Copy the records, changing "Screen dimensions" to "Display size" and keeping everything else the same. Leave out the pictures.

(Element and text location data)
════════

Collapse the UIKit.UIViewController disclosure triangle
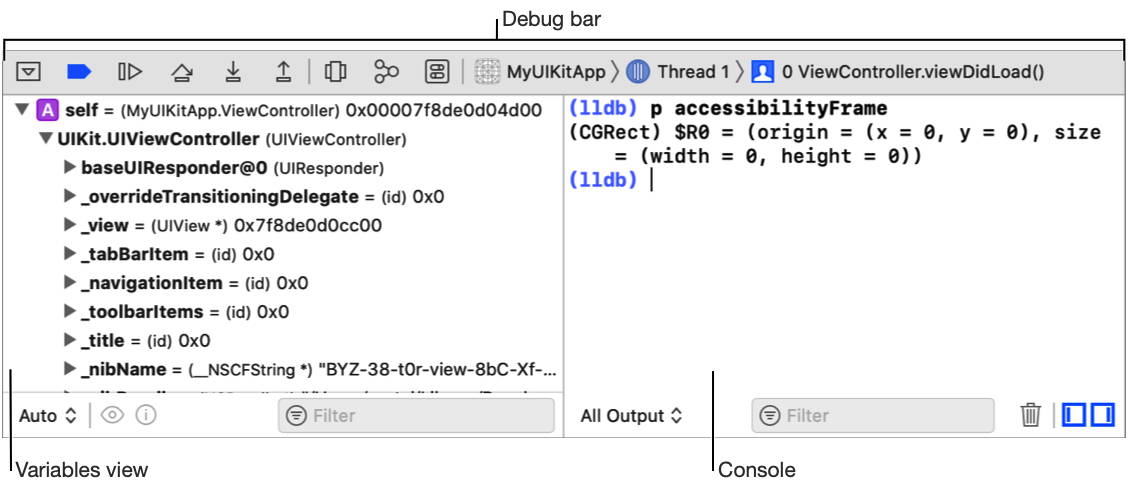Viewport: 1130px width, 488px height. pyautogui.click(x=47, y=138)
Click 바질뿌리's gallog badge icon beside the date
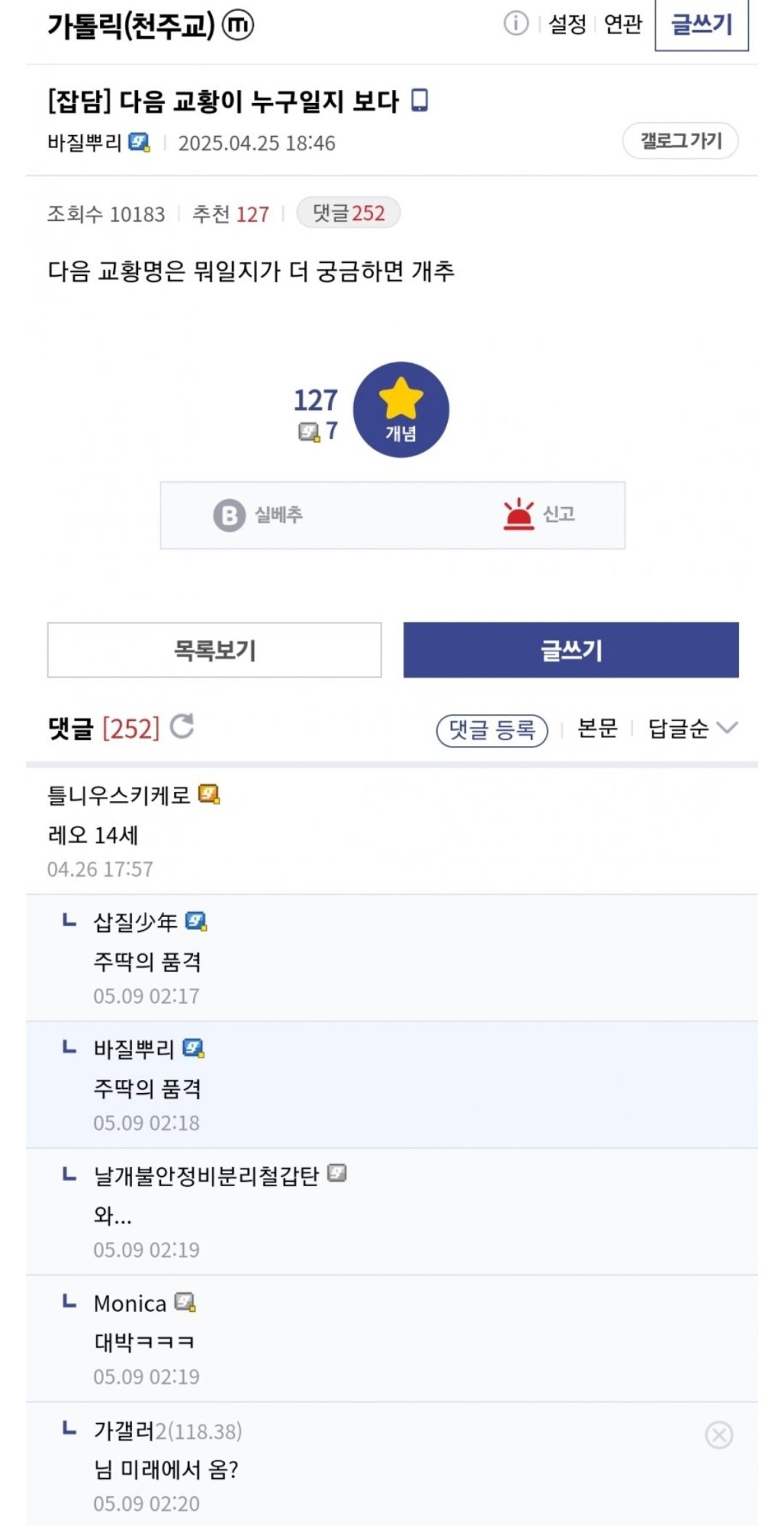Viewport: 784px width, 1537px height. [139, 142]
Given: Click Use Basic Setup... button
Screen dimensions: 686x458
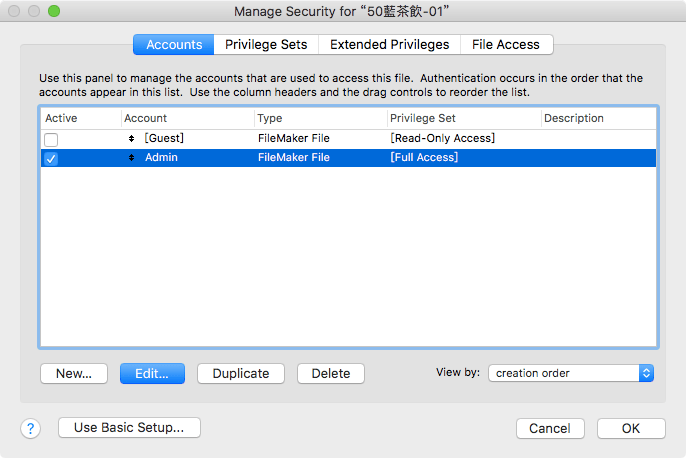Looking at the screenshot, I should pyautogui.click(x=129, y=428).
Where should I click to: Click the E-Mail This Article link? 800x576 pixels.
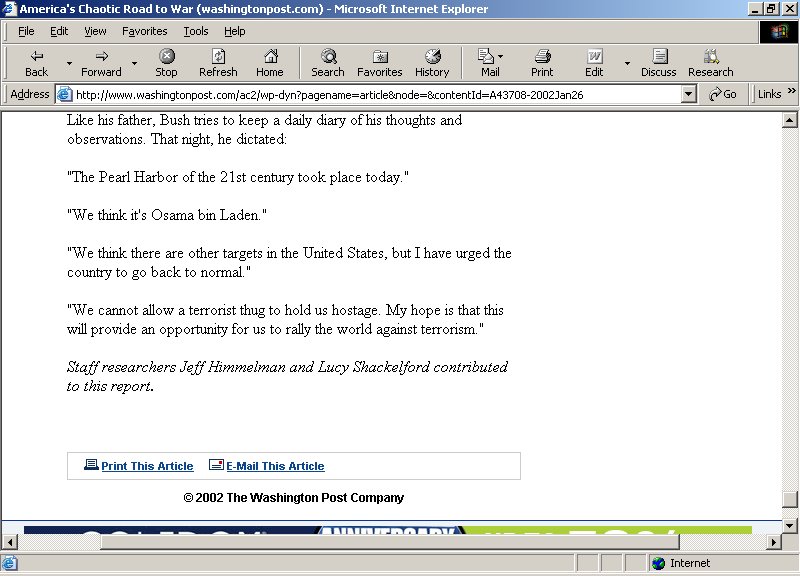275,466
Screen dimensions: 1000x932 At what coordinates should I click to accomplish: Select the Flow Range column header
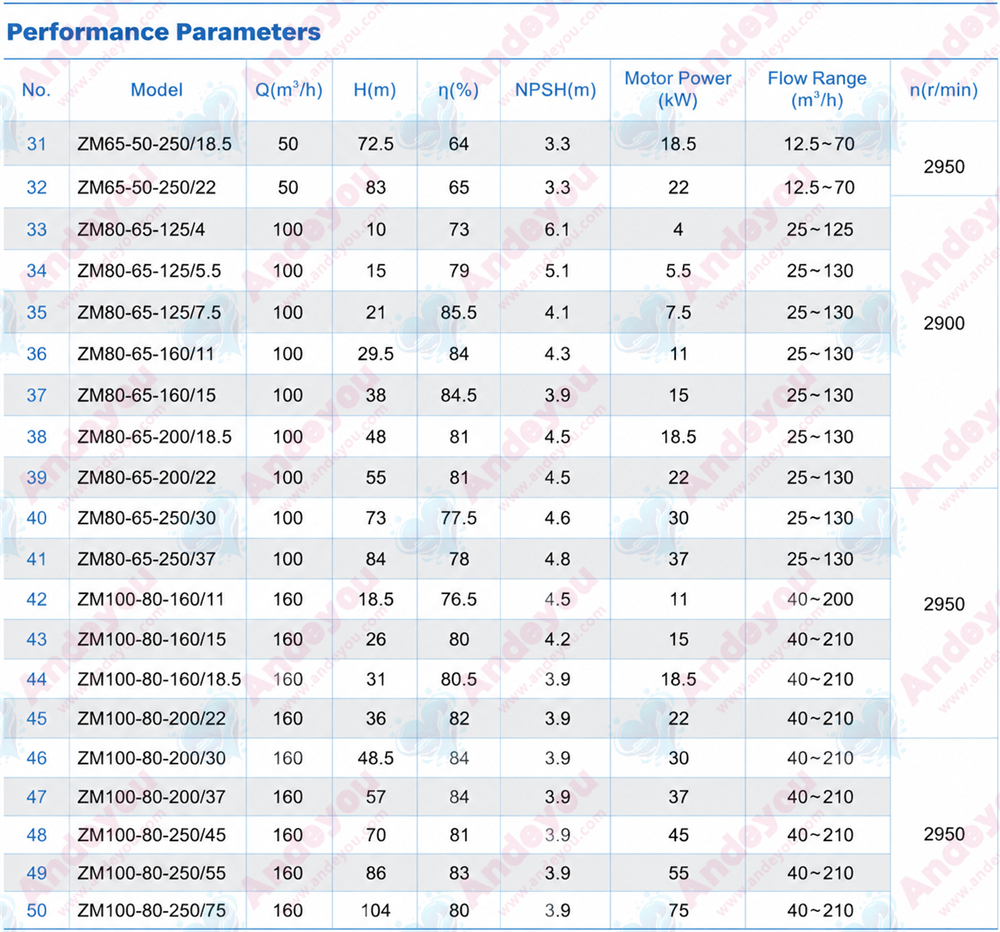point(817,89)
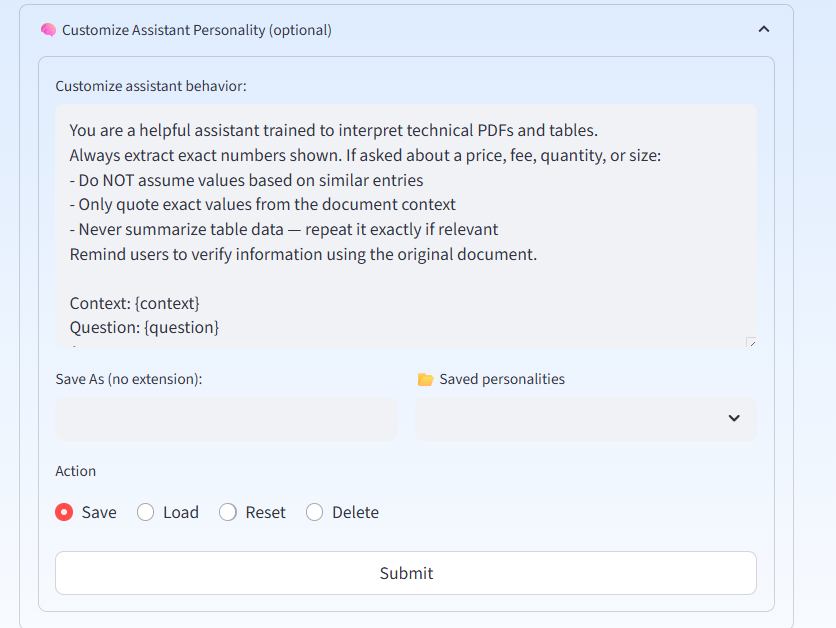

════════

* _Full response_
Collapse the UIKit.UIViewController disclosure triangle
Viewport: 1130px width, 488px height. pyautogui.click(x=47, y=138)
Click 바질뿌리's gallog badge icon beside the date
Viewport: 784px width, 1537px height. [139, 142]
Given: Click Use Basic Setup... button
Display size: 686x458
Looking at the screenshot, I should pyautogui.click(x=129, y=428).
Where should I click to: Click the E-Mail This Article link? 800x576 pixels.
275,466
Display size: 1000x932 At what coordinates should I click to accomplish: Select the Flow Range column header
point(817,89)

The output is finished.